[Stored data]
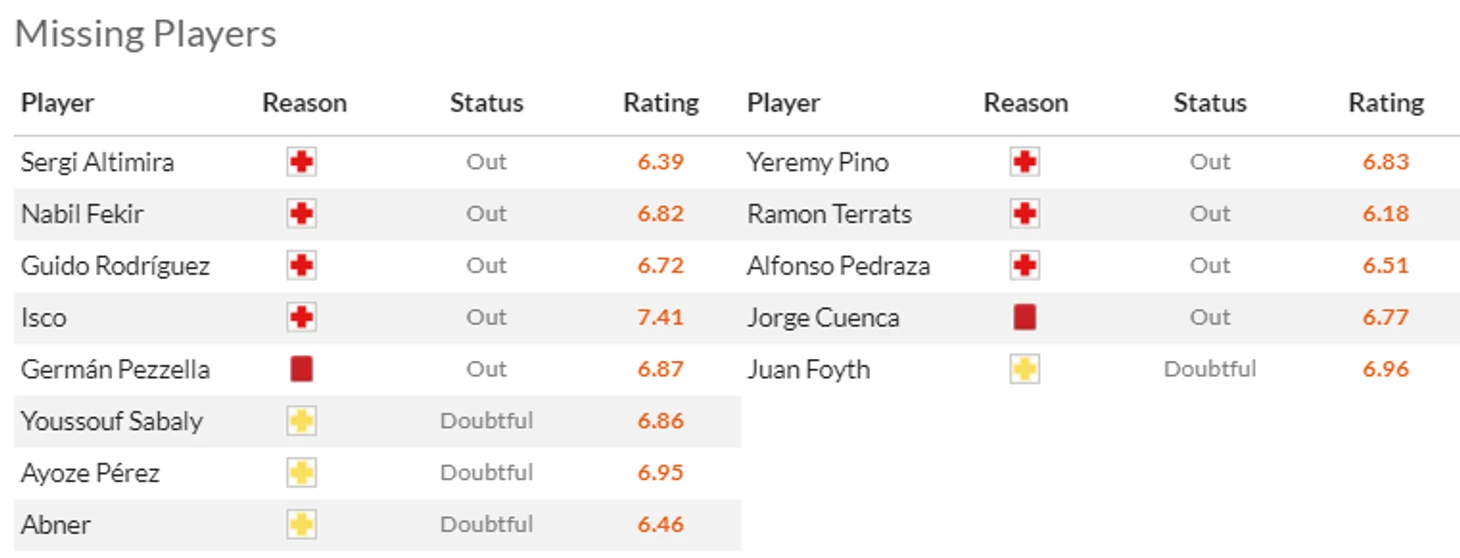
Task: Open the Ramon Terrats player link
Action: (x=830, y=214)
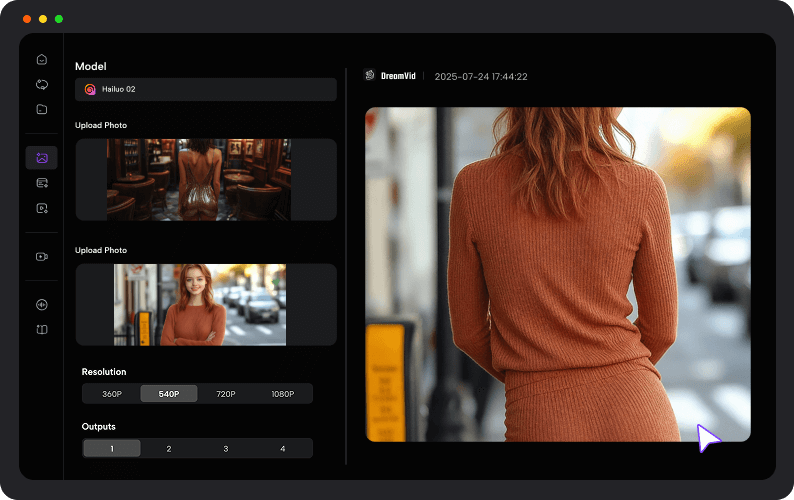The width and height of the screenshot is (794, 500).
Task: Click the DreamVid logo icon
Action: pos(369,76)
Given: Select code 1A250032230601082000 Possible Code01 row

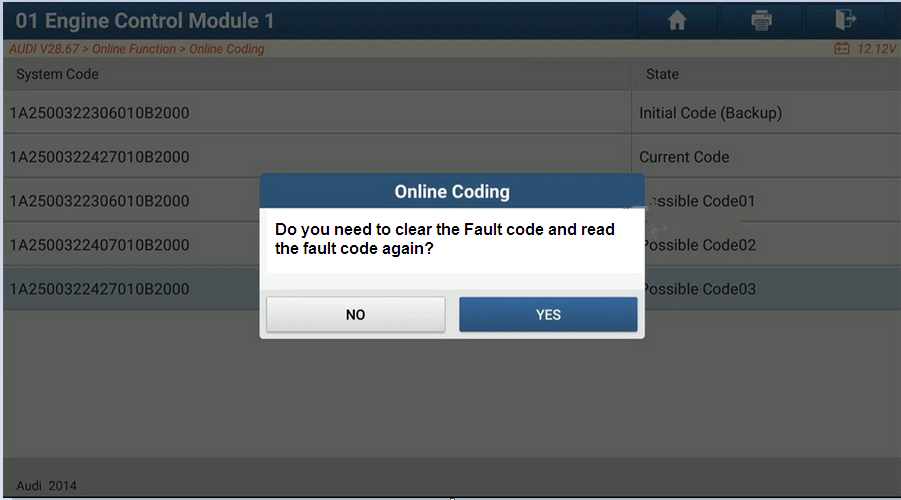Looking at the screenshot, I should [452, 201].
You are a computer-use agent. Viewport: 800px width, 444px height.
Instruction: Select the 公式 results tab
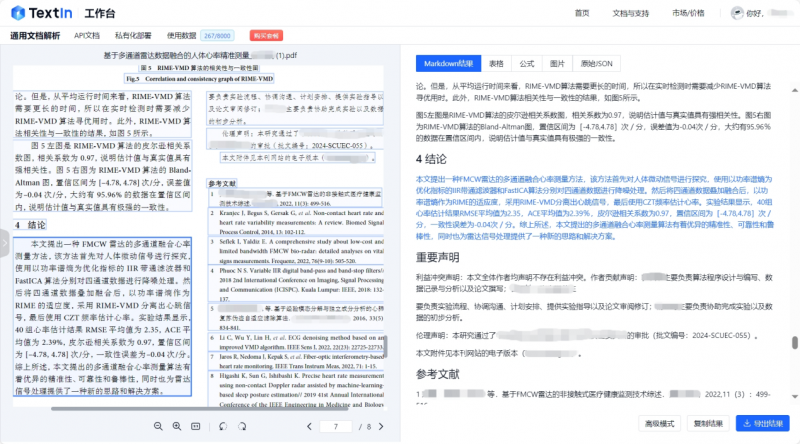pyautogui.click(x=527, y=62)
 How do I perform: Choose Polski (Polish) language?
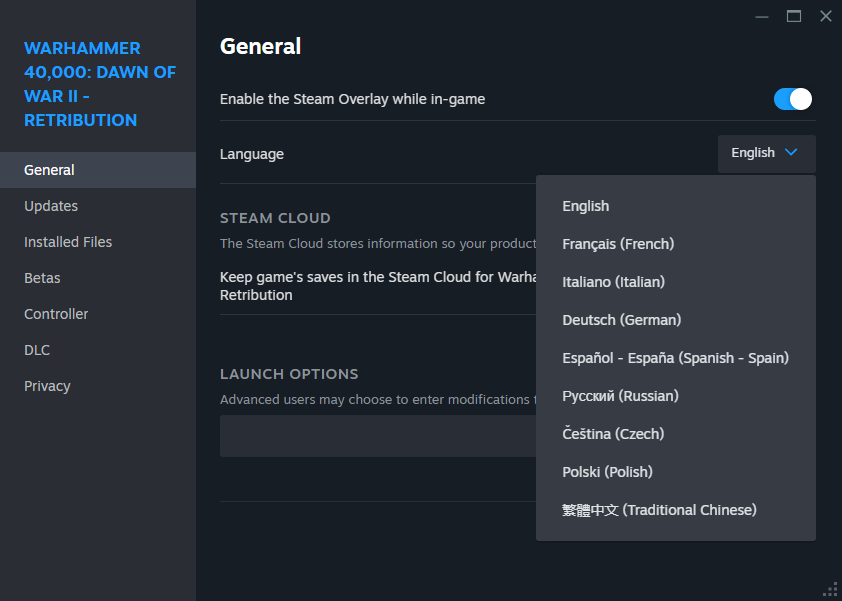pyautogui.click(x=607, y=472)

*REQUIRED ACTION*: Find the line holding "Given: Select code" in the data above. Retype it and every later line exactly, through the end, but not the pictures.

*RESPONSE FOR THIS EXERCISE*:
Given: Select code 1A250032230601082000 Possible Code01 row

Looking at the screenshot, I should [452, 201].
You are a computer-use agent. Viewport: 800px width, 444px height.
Instruction: Select the 公式 results tab
pyautogui.click(x=527, y=62)
 How do I perform: Choose Polski (Polish) language?
pyautogui.click(x=607, y=472)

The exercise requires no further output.